Second, on 13 April 2026, the High Court dismissed Botha’s urgent application (case HCH1681/26) with costs after Botha failed to appear. Justice Muremba’s ruling added to a string of legal defeats. In a notice of appeal filed on 3 March 2026, Freda Rebecca’s lawyers had already argued that the spoliation order “erred and grossly misdirected itself… in circumstances where the 1st Respondent failed to establish actual and definitive proof of peaceful and undisturbed possession” and that the order “effectively determines the parties’ respective rights to occupy and conduct mining operations… which area falls within the Appellant’s Mining Lease Number 21.”

Government Shutdown: EMA and Mines Inspectorate Act

Regulators have moved forcefully. On 3 April 2026, the Environmental Management Agency ordered Guilder Treasures, a processing plant operating at Botha Mine, to cease and decommission for operating without a valid EIA and using VAT leaching across 90 tanks and six boilers. On 9 April 2026, EMA issued a second suspension order requiring Botha to stop all operations outside its approved coordinates, citing “unlicensed land disturbance, water contamination, and vegetation clearing without an EIA.” On 8 April 2026, the Provincial Mining Engineer suspended all mining at Botha Mine and adjoining areas under Lease 21, citing “violence, unauthorised access, safety breakdowns, and obstruction of regulators.” Police subsequently cleared illegal miners from Lease 21. All suspension orders remain in force. The Herald reported on Botha’s “ambitious court battle” and the company’s attempt to block police investigations; that application was struck off by Justice Samuel Deme in January 2026, who ruled that Botha had confused an interdict with a stay of execution.

The Human Story: Angel Mpofu-Chisvo — A Formidable Force from General Manager to Victorious Project Manager

Perhaps the most revealing document is a “Full and Final Mutual Employment Termination Agreement” signed in September 2025 between Side Electrical and Angel Mpofu-Chisvo, who had served as Botha Mine’s General Manager until 30 September 2025. The agreement states: “The Employer acknowledges an outstanding debt of USD 1,200,000 (One Million Two Hundred Thousand United States Dollars) to the Employee for unpaid back salaries and benefits.”

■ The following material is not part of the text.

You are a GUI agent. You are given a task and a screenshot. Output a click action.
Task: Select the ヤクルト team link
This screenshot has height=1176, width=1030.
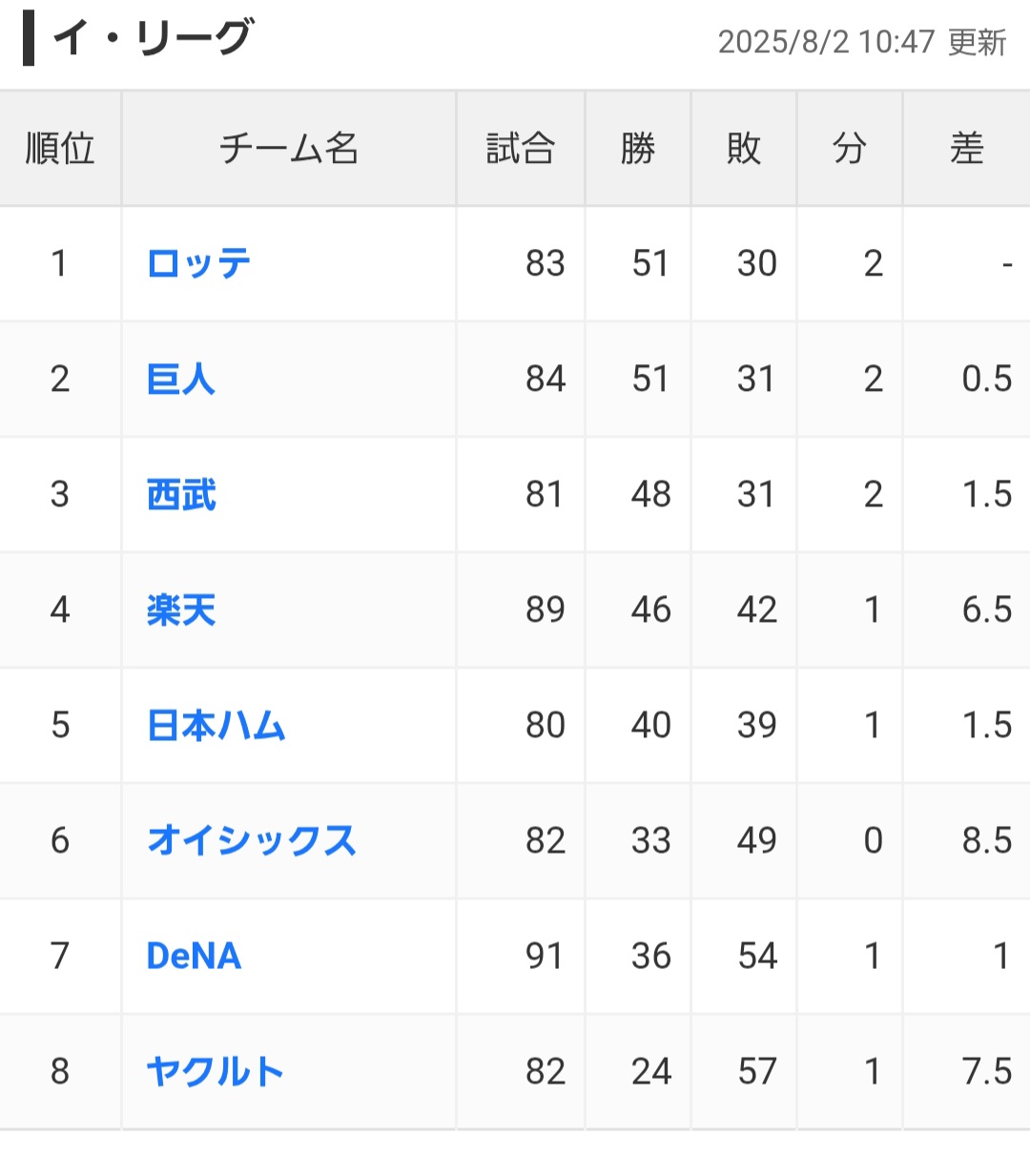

A settlement of US$1.125 million was agreed, “payable in gold ore,” specifically 13,000 tonnes from eight designated shafts with coordinates attached to the agreement. Ms Chisvo left the company because, according to the narrative provided to this publication, Botha Mine was encroaching onto Freda Rebecca’s side—a move she could not support. She has not been accused of any wrongdoing.

In fact, a separate High Court judgment (HH 783-25) confirms that she and her business partner and sister, Lindiwe Mpofu (through their companies McPern Investments and Laird Enterprises), obtained a spoliation order against Side Electrical after being unlawfully locked out of their shafts. The court found that the opposing affidavit filed by Botha was sworn by a person without authority, stating:

“The virtual meeting held by Augustin Manyau and Stanley Marine on 17 November 2025 is null and void. Their resolution to appoint Evelyn Mhlanga to act for the respondent was equally null and void. So too is the opposing affidavit… The net effect is that, since there are no valid opposing papers before me, the application is unopposed.”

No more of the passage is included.